Thendara House
Magda could see the sense in this, although she was sure that the men around the other fire, if they did not get the idea that the women wanted their company, were sure to get another idea which might be almost equally mistaken. She reminded herself sternly that it was none of their business what the men thought. Still, it made her self-conscious when she spread her blankets with Camilla’s.
Rafaella asked one of the women from Naskaya, “Where is my daughter? I had hoped to see Doria with you.”
“I told her she could come if she wished,” the woman said, “and she was as eager to get out of the house as any of us; but it was the first day of her cycles, and hard work and hard riding at such a time are no pleasure, I could see she was really feeling ill, so I did not try to persuade her to go.”
Rafaella said angrily, “I do not like to think of my daughter shirking! I have ridden and worked hard when I was seven moons pregnant, and she let that stop her?”
The other woman shrugged. She said, “There is no law to say that all women must react alike to their bodies; because you do not mind hard work, would you force it on her? I am sure, if the fire was near and we really needed every available hand, she would have been right beside us—she does not strike me as lazy or slothful. There were enough of us who were willing and even eager to come. Don’t worry over her, Rafi; she is out of your hands now. If she really shows any sign of slacking—and so far I have seen no sign of it—let the Neskaya Guild Mothers deal with her.”
Rafaella sighed and said, “I suppose you are right,” and was silent. After a time the other woman said gently, “I think perhaps the children of Renunciates have a harder time than those who come to us from the outside world.
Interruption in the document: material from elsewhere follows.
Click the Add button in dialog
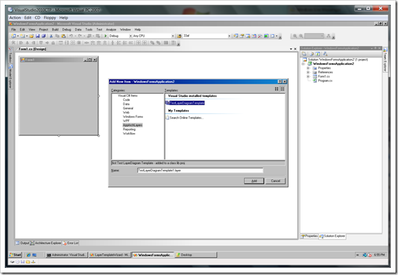 254,181
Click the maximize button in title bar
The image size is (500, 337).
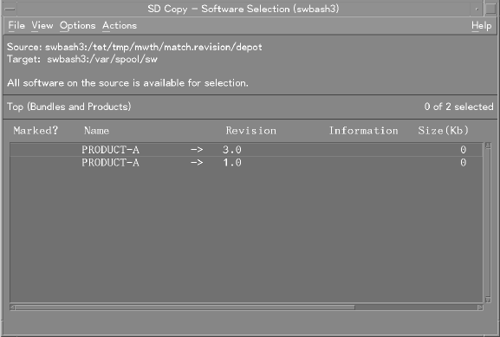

We expect so much more of them, don’t we?” and Magda saw the strange woman stroke Rafaella’s hair gently. “I have a daughter who chose to leave the Guild and marry. She is happy, she has two children, and her husband treats her as well as even I could wish, but I still feel I failed with her. At least your daughter has taken oath, my sister, and is no man’s servant or slave.”
Camilla murmured into Magda’s ear, “And if I had said that to Rafaella, she would have slapped me. I am glad that someone else thought to do so.” She stood up and called the women around the fire. “Before we sleep,” she said, “Annelys will give you some instructions in firefighting.” Annelys was the woman from Neskaya Guild House; she gathered the women around their fire and gave them some rudimentary instructions about the theory of firefighting, what to do under various conditions, elementary safety precautions; although she emphasized that most of them would be put to doing ordinary manual work on the fire line and would not need to know what was going on, but only obey instructions precisely. Around the other fire, Magda could hear one of the young officers telling the men almost the same things; his voice was mostly a sound with no words distinguishable but now and then a chance silence or a gust of wind their way would bring them a few words.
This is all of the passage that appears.